Interview

Emily Sundberg on building Feed Me to 60K subscribers and how independent media is reshaping journalism

Jul 2, 2025 with Emily Sundberg

Key Points

  • Emily Sundberg built Feed Me to 60,000 subscribers and now earns roughly ten times her former $60K salary, a gap that reflects independent media's seven-figure upside versus legacy outlets' $300K salary caps.
  • Traditional publishers approach independent creators for partnerships, but established names like Sundberg control distribution and editorial on their platforms, with Derek Thompson's Atlantic departure showing readers follow writers, not mastheads.
  • Political campaigns recruit independent media nodes as distribution channels, with Zohran Mamdani's mayoral campaign reaching Sundberg in the same pattern the 2024 presidential race used podcasts.
Emily Sundberg on building Feed Me to 60K subscribers and how independent media is reshaping journalism

Summary

Emily Sundberg built Feed Me to 60,000 subscribers by treating independent publishing the way a pro athlete treats training — obsessively and without a ceiling on upside. The economics are the point. Legacy outlets like The Atlantic reportedly capped senior writer salaries around $300K. Substack stars can clear seven figures. That gap doesn't just reshape who goes independent; it reshapes how hard they work and what they produce. When grinding an extra piece means a Spotify deal rather than a $5,000 Christmas bonus, the incentive structure produces different content.

Sundberg is direct that most traditional journalists who try Substack plateau. The platform selects for a specific personality — high tolerance for rejection, no institutional safety net, comfortable without health insurance for stretches. She was making $60K before Feed Me; she says she's now earning roughly ten times that.

Legacy media's response

Rather than restructuring staff compensation, traditional editors are approaching Sundberg about co-publishing arrangements and podcast partnerships. She doesn't need them. Her GQ relationship is a genuine creative choice — her editor there spotted newsletter pieces on Zen and members clubs and commissioned longer print features — not a distribution necessity.

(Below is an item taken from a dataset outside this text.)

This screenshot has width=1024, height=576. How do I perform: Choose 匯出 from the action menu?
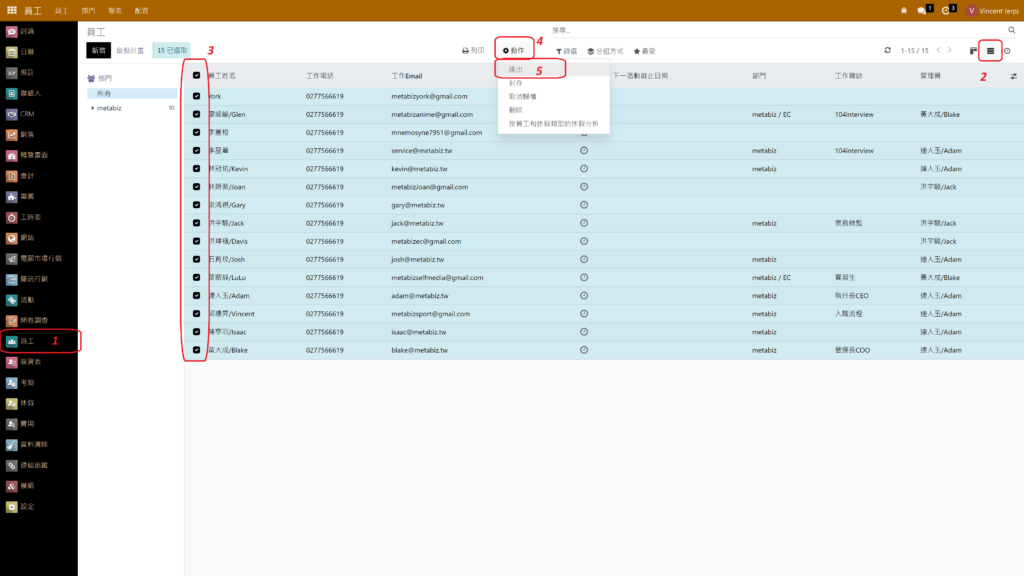517,70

If she has a story worth breaking, Feed Me gets it first, faster, and with full control over editing and legal.

Derek Thompson's departure from The Atlantic lands as a case study in the same dynamic: readers followed the writer, not the masthead.

Condé Nast and brand misalignment

Sundberg singles out Condé Nast as a company on life support. The Vogue–Nutri-Grain partnership crystallized the dysfunction: a produced video of a stylist wandering New York City, co-branded between a fashion institution and a grocery-aisle snack bar. The execution confused everyone — too many intermediaries, no clear creative logic, and an audience mismatch that would have been obvious earlier in the process. Her read is that independent creators would have pitched the brand to someone like Barstool's hungover-girl demographic and actually moved product.

By contrast, luxury brands are shifting spend toward events. Chanel partners with Tribeca Film Festival. Hermès took influencers to Aspen. J.Crew ran a sailboat event off the Seaport. The logic is simple: give people a photo op, and the brand becomes the backdrop across hundreds of organic posts. Balenciaga riffing on the David Bar metallic packaging at a runway show is the version of that which costs almost nothing and still signals cultural awareness.

Political campaigns as a content distribution problem

Zohran Mamdani's New York mayoral primary run is the short-form video corollary to the 2024 presidential race being the podcast election. His team reached out to Sundberg in February, had her at a campaign event in March, and got her to run a Feed Me Q&A. The pattern matches: recruit the independent media nodes where the target audience already lives. Several of his digital staffers came directly from Meta, recruited into the Biden White House and now cycling into campaigns.